Vorteil für Besitzer eines älteren „Bullis" wie den T3: Die Markise kann ein modernes Produkt sein und ist trotzdem am T3 zu montieren. Wie schon erwähnt, taugen Markisen wie vor allem Adapter und Halterungen nicht nur für aktuelle Modelle der VW-Bus-Familie, sondern ebenso für Vorgänger wie VW T4 oder VW T3. Die Vorteile moderner Markisen sind jedenfalls kaum zu übersehen, denn einerseits sind die Sonnensegel schlicht fabrikfrisch und versprechen viele Jahre Lebensdauer. Außerdem sind moderne Sonnensegel speziell imprägniert und weisen somit Wasser ab. Gleiches gilt für die „Haltbarkeit" der Farben, die trotz permanenter Sonnen- und UV-Strahlen selbst nach Jahren noch kräftig erscheinen.

Markisen-Montage am T3: Warum gute Arbeit wichtig ist

Trotzdem ist gerade die Montage wichtig. Hier wurde bereits auf die Beachtung der beigefügten Anleitung hingewiesen. Ausschlaggebend sind die Halterungen, wo es von Modell zu Modell doch Abweichungen geben kann. Achten Sie daher auf die richtigen Halterungen und Adapter speziell für den VW T3 Westfalia.

Falsche Halter können hingegen Schaden anrichten. Das Gleiche gilt, wenn Sie der Montageanleitung nicht exakt folgen. Befestigen Sie die Marke an der falschen Stelle, können Isolierungen oder Füllungen beschädigt werden. Die mögliche Folge sind von außen unsichtbare Risse und Löcher, durch die später Wasser eindringt. Mögliche Folge: Rost und Korrosion.

Nachbessern können Sie aber durchaus, etwa bei Hochdachhaltern. Um der Markise mehr Stabilität zu verleihen, fügen Sie innen einfach zwei oder drei Millimeter dicke Edelstahlbleche ein. Unter die Halterungen lohnt zudem etwas Karosseriedichtmasse. In der Regel müssten übrigens drei Adapter vorgesehen sein, zwei für die Seiten der Markise, ein dritter für die Mitte.
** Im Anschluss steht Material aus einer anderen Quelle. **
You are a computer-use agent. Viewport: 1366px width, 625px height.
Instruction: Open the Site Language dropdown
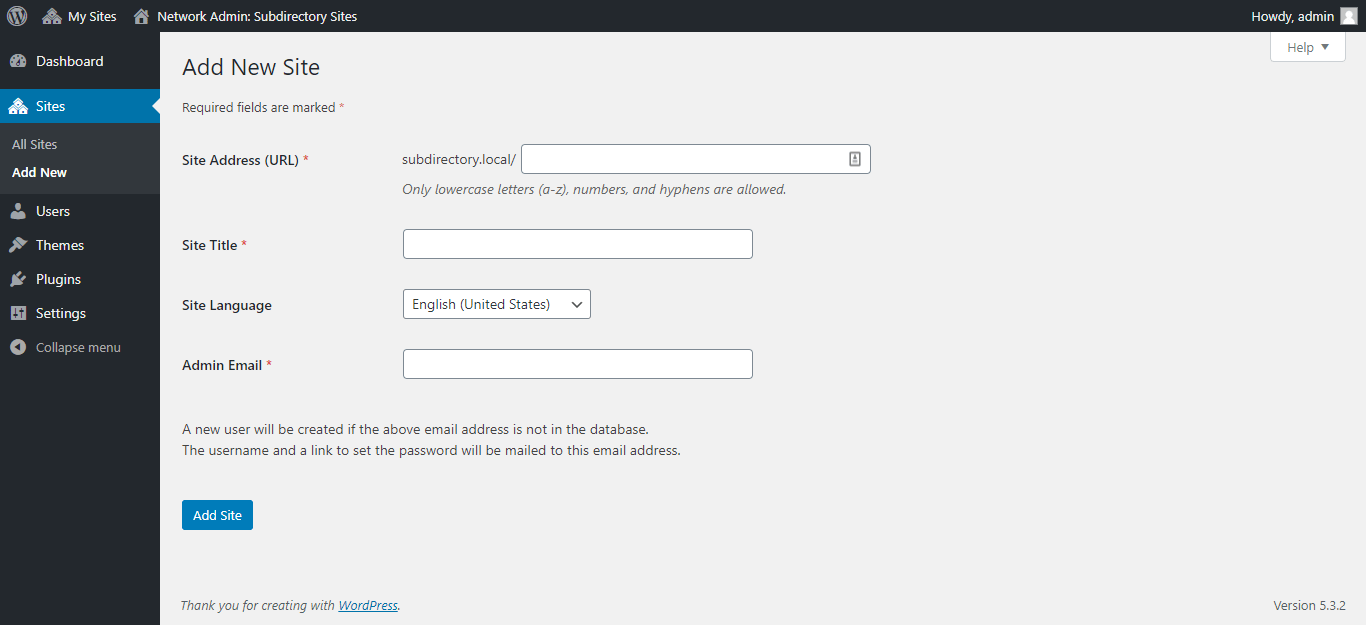(x=496, y=303)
Nutzen Sie diese drei Adapter, das garantiert dem Sonnensegel den nötigen festen Halt. Sollten Fragen unbeantwortet bleiben, wenden Sie sich an den Hersteller der Markise. Außerdem laden einige spezielle Foren im Internet dazu ein, sich mit Gleichgesinnten zum Thema auszutauschen.